Rodent Pest Control - Long Island, New York
The Nassau County Department of Health regularly inspects restaurants, reporting its findings to the New York State Department of Health. Nassau County health inspectors generally visit a restaurant once a year. When critical health issues are found, such as the presence of rodents health inspectors will return within six months. Food service health codes are put in place to protect the public. The Federal Food & Drug Administration, along with the United States Department of Health & Human Services set national guidelines for food service establishments. The FDA guidelines require strict standards including rodentexclusion. Keeping rodents and other pests, such as cockroaches out requires careful inspection of incoming shipments and food supplies.

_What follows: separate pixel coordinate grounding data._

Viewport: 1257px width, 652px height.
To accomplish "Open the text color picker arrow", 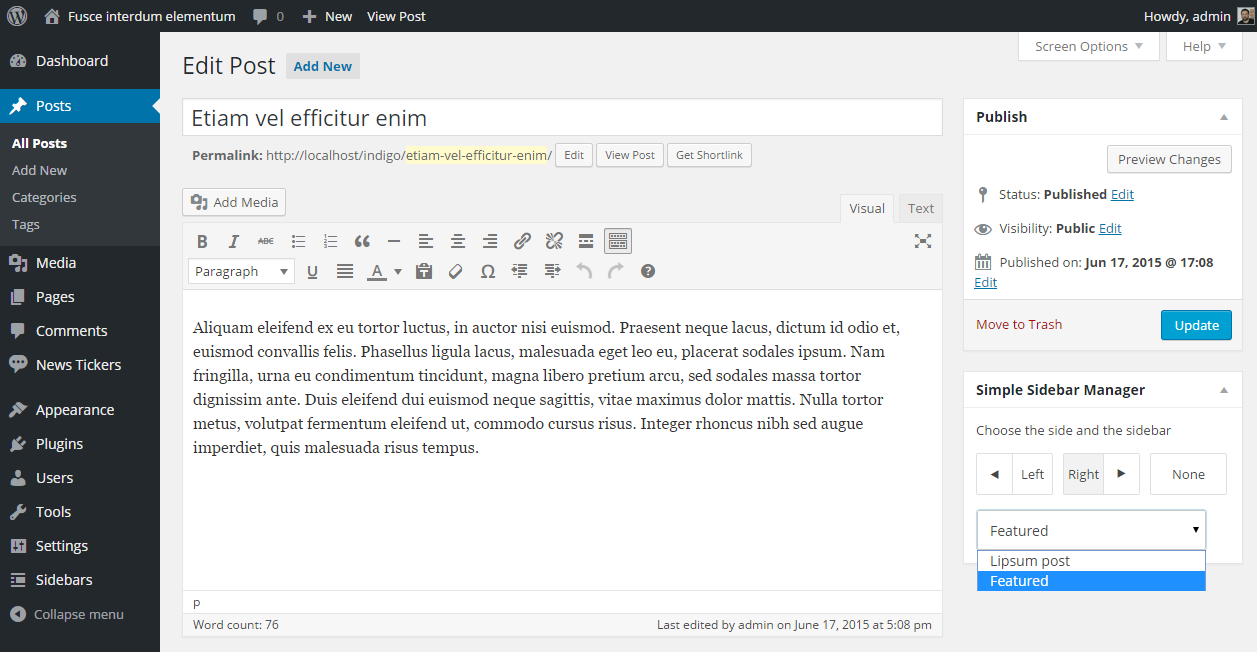I will pyautogui.click(x=398, y=271).
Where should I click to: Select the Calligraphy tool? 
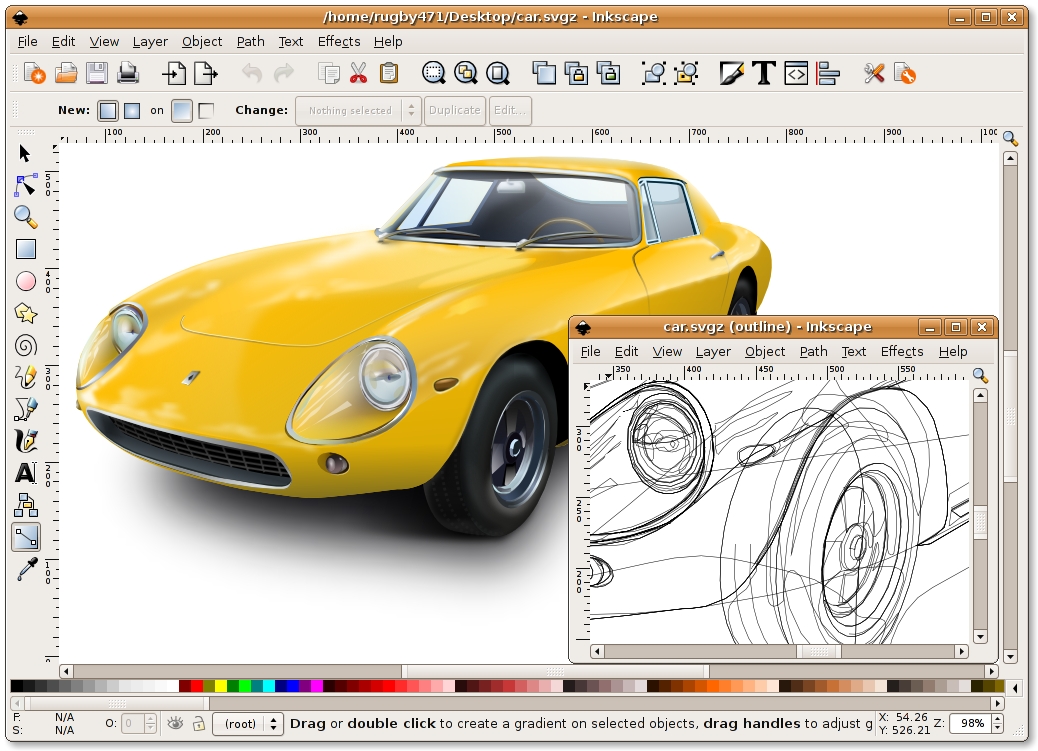25,441
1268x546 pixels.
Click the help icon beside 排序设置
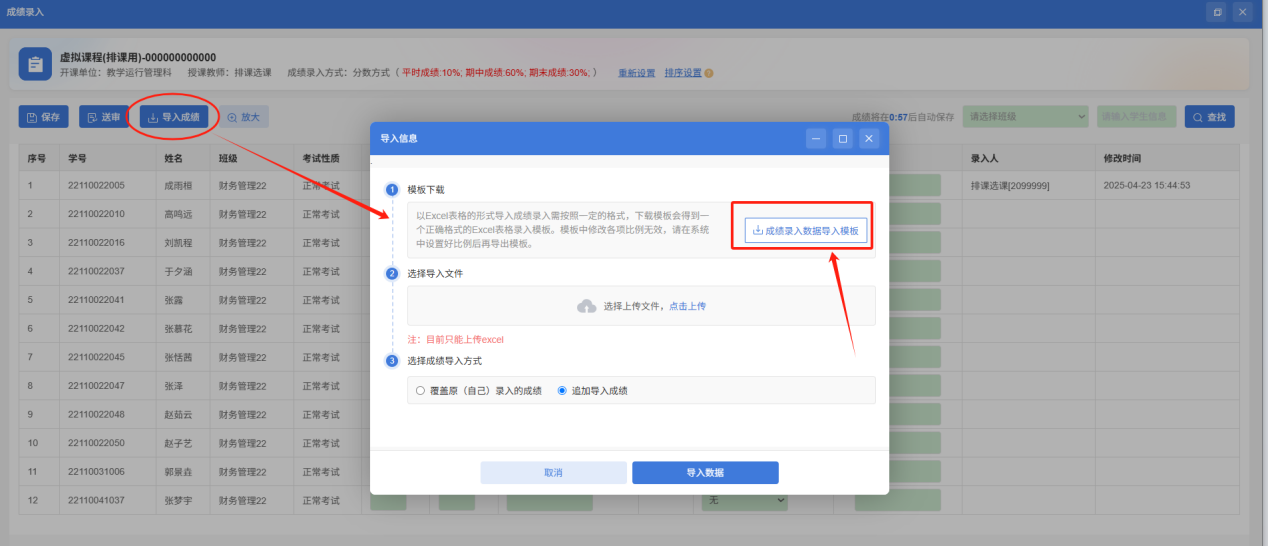709,73
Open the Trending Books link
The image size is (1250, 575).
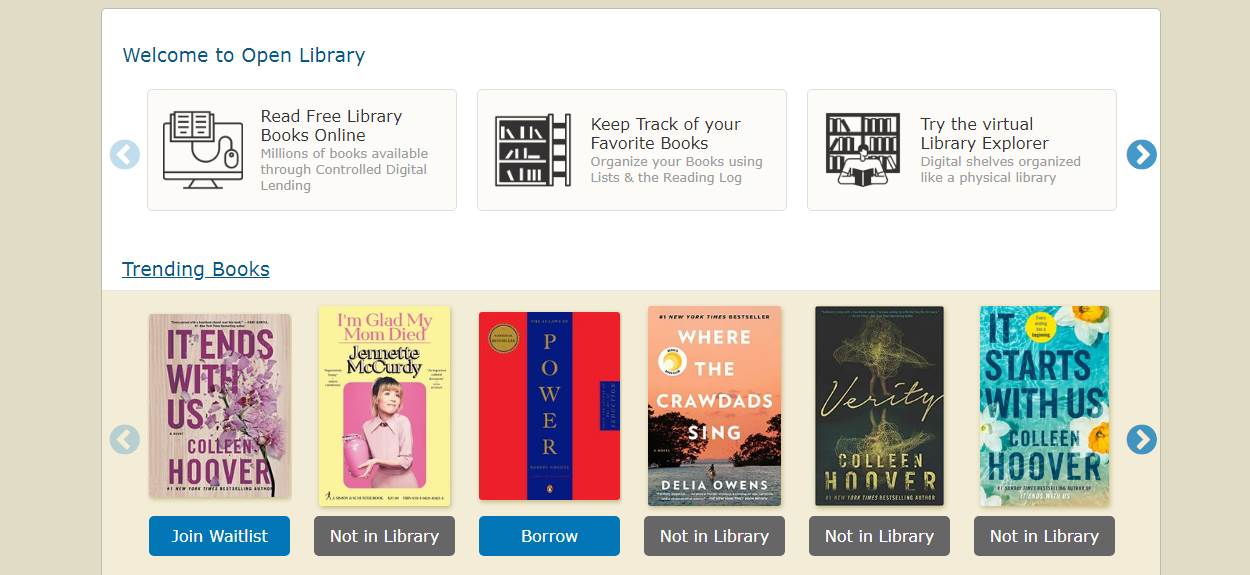(196, 269)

Regularly inspecting the establishment for evidence of pests and when found, using accepted pest control methods to exterminate them. Proper sanitation is one of the key elements in pest control, including Long Island rodent control and Long Island ant control. A restaurant's sinks, trash cans, kitchen equipment and floors need to be kept clean to prevent a pest infestation. Keeping a restaurant rodent-free and pest-free is an ongoing process. Prevention is less costly than rodent extermination. Pests and rodents are a serious threat to a restaurant and their presence can result in fines, hurt the business's reputation and result in the loss of customers.